● WORK TO COMPLETE
Using the data below, return the stretch from the line that contains "Where should I click to: Click the Liverpool" through the line that contains "Click the 'Осталось 99+ шт.' stock badge", both included, exactly as it stands and nothing beyond it.

● Collected data entries
====

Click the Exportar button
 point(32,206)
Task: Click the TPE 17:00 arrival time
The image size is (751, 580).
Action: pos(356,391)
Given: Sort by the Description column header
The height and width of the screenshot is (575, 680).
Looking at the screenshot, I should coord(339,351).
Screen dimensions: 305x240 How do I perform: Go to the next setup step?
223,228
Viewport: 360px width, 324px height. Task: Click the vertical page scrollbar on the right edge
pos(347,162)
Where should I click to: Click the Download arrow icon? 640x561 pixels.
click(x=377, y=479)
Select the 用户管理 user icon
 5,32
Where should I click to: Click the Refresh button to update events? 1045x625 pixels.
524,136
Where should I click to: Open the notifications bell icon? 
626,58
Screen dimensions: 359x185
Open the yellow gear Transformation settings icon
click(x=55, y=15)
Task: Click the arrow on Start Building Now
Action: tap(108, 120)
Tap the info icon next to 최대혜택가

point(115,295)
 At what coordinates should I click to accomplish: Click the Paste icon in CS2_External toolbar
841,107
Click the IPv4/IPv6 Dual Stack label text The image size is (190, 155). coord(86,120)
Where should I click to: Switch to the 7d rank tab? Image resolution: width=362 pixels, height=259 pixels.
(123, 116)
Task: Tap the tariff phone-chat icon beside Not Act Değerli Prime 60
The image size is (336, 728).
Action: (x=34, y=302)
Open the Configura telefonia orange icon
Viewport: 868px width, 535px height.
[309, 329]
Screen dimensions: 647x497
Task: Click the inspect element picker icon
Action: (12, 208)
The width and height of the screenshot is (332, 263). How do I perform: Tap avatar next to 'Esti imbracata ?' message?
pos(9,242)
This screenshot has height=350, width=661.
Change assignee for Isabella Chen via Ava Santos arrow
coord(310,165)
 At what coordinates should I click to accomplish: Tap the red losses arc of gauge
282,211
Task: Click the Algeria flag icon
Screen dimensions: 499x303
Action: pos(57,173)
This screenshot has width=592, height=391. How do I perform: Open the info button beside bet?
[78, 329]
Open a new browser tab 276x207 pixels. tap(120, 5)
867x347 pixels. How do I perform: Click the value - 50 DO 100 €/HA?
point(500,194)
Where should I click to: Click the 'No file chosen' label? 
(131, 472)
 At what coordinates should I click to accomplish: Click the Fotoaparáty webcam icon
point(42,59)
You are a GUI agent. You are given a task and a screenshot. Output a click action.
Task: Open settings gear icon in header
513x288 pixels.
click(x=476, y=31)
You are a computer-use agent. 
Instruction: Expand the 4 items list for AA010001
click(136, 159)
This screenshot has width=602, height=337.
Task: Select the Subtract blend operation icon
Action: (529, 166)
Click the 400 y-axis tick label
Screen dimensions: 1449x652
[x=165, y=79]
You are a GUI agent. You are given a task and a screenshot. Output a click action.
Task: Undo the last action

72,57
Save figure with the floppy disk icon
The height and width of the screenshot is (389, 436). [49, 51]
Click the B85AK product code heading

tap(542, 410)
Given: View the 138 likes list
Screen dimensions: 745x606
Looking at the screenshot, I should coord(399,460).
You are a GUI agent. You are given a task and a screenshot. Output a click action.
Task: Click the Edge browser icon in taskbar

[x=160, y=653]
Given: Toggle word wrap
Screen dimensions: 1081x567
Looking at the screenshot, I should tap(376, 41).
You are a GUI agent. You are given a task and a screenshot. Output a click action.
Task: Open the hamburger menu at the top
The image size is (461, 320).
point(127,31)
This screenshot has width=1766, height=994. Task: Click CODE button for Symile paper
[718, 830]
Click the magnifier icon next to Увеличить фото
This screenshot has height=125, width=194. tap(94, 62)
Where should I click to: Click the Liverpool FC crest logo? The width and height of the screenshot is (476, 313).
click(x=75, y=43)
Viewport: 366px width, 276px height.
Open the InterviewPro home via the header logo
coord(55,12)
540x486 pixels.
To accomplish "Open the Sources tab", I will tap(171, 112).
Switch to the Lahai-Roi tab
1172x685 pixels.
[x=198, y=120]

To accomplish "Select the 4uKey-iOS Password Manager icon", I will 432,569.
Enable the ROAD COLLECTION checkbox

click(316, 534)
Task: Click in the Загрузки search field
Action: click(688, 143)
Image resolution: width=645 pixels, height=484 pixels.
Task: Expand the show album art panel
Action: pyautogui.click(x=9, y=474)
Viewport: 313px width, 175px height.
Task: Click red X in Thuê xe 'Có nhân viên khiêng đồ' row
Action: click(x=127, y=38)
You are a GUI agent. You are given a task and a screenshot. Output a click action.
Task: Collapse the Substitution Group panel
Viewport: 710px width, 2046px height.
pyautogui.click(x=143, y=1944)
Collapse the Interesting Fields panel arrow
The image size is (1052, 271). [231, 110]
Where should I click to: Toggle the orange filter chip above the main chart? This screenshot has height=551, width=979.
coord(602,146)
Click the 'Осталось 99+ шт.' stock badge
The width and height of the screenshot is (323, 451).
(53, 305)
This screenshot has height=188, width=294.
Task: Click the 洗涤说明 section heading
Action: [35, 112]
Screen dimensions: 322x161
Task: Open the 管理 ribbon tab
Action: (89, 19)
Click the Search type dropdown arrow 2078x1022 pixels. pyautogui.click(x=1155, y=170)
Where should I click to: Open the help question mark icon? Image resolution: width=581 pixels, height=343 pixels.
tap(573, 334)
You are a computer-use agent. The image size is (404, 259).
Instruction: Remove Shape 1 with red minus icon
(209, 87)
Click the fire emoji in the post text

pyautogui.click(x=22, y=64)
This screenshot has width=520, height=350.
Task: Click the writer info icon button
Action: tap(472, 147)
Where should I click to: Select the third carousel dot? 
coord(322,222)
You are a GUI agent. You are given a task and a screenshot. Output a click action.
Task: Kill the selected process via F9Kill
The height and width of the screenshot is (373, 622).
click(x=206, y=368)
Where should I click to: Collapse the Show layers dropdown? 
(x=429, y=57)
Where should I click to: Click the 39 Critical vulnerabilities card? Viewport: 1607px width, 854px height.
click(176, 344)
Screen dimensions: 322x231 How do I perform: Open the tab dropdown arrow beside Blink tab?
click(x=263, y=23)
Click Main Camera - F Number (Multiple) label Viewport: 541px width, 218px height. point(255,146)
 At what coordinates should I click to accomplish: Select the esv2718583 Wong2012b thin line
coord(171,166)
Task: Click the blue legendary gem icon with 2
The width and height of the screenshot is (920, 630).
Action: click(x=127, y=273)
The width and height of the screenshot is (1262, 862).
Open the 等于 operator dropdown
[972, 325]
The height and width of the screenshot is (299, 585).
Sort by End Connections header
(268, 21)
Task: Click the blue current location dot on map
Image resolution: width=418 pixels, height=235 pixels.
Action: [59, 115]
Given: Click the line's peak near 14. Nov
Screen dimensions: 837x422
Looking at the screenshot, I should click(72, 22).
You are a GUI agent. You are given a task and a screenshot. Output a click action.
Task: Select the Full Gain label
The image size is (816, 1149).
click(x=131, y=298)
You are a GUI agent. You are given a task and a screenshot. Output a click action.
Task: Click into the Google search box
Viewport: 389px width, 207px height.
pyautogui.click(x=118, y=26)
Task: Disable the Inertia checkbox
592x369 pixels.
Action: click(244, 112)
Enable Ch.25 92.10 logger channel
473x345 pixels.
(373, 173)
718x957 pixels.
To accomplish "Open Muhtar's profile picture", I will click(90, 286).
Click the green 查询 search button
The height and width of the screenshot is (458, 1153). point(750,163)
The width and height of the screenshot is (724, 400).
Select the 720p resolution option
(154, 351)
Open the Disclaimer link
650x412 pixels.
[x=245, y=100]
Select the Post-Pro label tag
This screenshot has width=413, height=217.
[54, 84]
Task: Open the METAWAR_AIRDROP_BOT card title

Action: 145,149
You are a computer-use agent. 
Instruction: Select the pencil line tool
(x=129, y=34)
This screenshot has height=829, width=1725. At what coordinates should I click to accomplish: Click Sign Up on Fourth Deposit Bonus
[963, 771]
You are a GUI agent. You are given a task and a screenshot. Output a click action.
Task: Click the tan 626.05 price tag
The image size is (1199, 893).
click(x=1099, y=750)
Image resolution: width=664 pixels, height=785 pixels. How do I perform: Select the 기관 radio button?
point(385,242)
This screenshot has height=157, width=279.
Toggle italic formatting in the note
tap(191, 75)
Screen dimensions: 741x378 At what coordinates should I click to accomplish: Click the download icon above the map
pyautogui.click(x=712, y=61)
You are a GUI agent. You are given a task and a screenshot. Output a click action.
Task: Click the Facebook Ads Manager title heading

====

● EXERCISE RESPONSE
Where should I click to: Click the Liverpool FC crest logo? The width and height of the screenshot is (476, 313).
click(x=75, y=43)
Viewport: 366px width, 276px height.
Open the InterviewPro home via the header logo
coord(55,12)
540x486 pixels.
To accomplish "Open the Sources tab", I will tap(171, 112).
Switch to the Lahai-Roi tab
1172x685 pixels.
[x=198, y=120]

To accomplish "Select the 4uKey-iOS Password Manager icon", I will 432,569.
Enable the ROAD COLLECTION checkbox

click(316, 534)
Task: Click in the Загрузки search field
Action: click(688, 143)
Image resolution: width=645 pixels, height=484 pixels.
Task: Expand the show album art panel
Action: pyautogui.click(x=9, y=474)
Viewport: 313px width, 175px height.
Task: Click red X in Thuê xe 'Có nhân viên khiêng đồ' row
Action: click(x=127, y=38)
You are a GUI agent. You are given a task and a screenshot. Output a click action.
Task: Collapse the Substitution Group panel
Viewport: 710px width, 2046px height.
pyautogui.click(x=143, y=1944)
Collapse the Interesting Fields panel arrow
The image size is (1052, 271). [231, 110]
Where should I click to: Toggle the orange filter chip above the main chart? This screenshot has height=551, width=979.
coord(602,146)
Click the 'Осталось 99+ шт.' stock badge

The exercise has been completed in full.